I would worry about losing one or more in rough terrain or cantilevering across a ditch.


----------



## ALLEN PARSONS

the old trucker said:


> I got this email from a friend in Quebec, Canada last night. I thought it might give Tucker a run for their money....
> Any thoughts ??? OT.
> 
> http://www.youtube.com/watch?v=XwpKjEa4LYY


 
   Giving tucker a run for it,s money
 Sorry But there is a difference between a snow cat and a unit that may be good for running down a frozen lake. Or over a snow bank in your back yard, They may be good to put on your truck and take some hay out to the cows in the field.
   With my tucker we climbed over trees. Thought deep X ditches. As snow cat owners know in the back country the snow may be 10 feet on one side of the road and 2 feet on the other side. It,s sometimes very rough going. 
  Boy if you got yourself stuck with that unit. I think you may need a snow cat to pull you out. 
  I bet you could buy a pretty good snow cat for the price you pay for them.

  My 1.99999 cents


----------



## Blackfoot Tucker

Tucker's motto is "No road too steep, no snow too deep".  

I've posted links to this video before, but it will give you an idea of what a Tucker can do: [ame="http://www.youtube.com/watch?v=h5xymCB2i-Q"]going up dyer big storm 2010 tucker sno cat      - YouTube[/ame]

Check that out and compare to the video posted above. The snow on the mountain is a heck of a lot deeper than the foot or so in the field. The front blade on the Tucker is in the fully raised position and it's still pushing snow. 

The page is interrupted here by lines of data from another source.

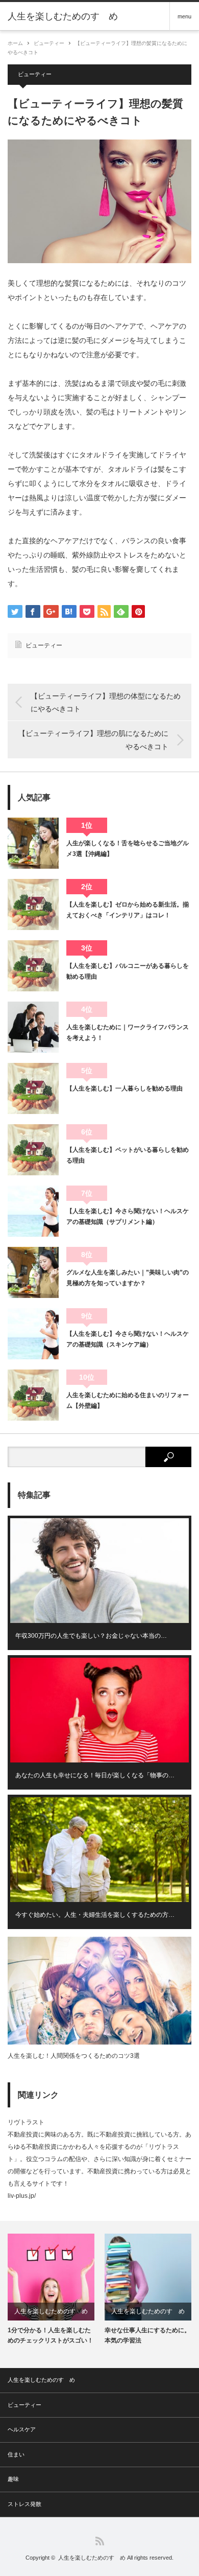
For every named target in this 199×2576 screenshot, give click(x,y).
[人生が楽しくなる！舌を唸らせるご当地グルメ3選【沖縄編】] (33, 843)
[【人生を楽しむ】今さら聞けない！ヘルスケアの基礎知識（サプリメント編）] (33, 1211)
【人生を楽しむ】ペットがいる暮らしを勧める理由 (127, 1155)
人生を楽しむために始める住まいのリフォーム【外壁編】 (127, 1400)
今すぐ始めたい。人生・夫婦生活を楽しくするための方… (95, 1914)
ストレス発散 (24, 2504)
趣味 (13, 2479)
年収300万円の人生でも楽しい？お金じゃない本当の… (91, 1635)
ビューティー (49, 43)
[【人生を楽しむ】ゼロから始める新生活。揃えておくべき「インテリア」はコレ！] (33, 904)
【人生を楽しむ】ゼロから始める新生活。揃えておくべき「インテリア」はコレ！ (127, 909)
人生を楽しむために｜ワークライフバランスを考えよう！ (127, 1032)
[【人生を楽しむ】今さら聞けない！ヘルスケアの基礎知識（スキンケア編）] (33, 1333)
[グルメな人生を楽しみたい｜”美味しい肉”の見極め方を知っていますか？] (33, 1272)
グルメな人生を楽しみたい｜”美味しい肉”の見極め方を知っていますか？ (127, 1277)
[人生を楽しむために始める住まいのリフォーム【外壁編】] (33, 1395)
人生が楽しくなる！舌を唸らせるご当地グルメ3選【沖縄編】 (127, 848)
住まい (16, 2454)
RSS (99, 2541)
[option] (51, 2289)
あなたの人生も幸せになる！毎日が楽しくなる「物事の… (95, 1775)
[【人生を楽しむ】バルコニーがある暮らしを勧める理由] (33, 965)
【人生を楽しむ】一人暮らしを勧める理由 (124, 1088)
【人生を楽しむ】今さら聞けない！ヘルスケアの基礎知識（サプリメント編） (127, 1216)
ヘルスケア (22, 2429)
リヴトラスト (26, 2122)
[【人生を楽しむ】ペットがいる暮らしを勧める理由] (33, 1149)
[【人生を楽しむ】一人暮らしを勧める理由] (33, 1088)
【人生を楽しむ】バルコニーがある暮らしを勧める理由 (127, 971)
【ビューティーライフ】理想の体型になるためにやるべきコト (106, 702)
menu (184, 16)
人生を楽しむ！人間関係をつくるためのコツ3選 (74, 2055)
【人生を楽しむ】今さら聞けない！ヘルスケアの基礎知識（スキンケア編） (127, 1339)
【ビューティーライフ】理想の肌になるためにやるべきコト (93, 739)
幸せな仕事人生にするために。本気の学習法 (147, 2335)
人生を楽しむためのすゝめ (63, 16)
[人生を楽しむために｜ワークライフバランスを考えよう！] (33, 1027)
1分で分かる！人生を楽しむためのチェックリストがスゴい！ (50, 2335)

Listen to the comment at the 1:27 mark....


----------



## ALLEN PARSONS

Great video blackfoot tucker
 Thats what snowcatting is all about. Far more exciting then then running across a farmers field or a frozen lake. 
   That sure brings back memories of a trip with the 323 tucker. 
 It was in the middle of the night snowing so hard we could not see the trail half the time. We were on about 5 feet of old snow with 3 feet of new snow on top. We totally missed the turn off to the cabin, and had to back track. Once we found the trail it was still another 2 miles up the mountain in conditions like that. 
   The only diferance was we were not pushing a blade, Just riding on top of the snow.  We hoped out of the tucker once and were waist deep in snow. 
   We have made the same trip in the argo same conditions. Just riding on the top.


----------



## berg

what is the connection for the drive attachment on that Chevy truck.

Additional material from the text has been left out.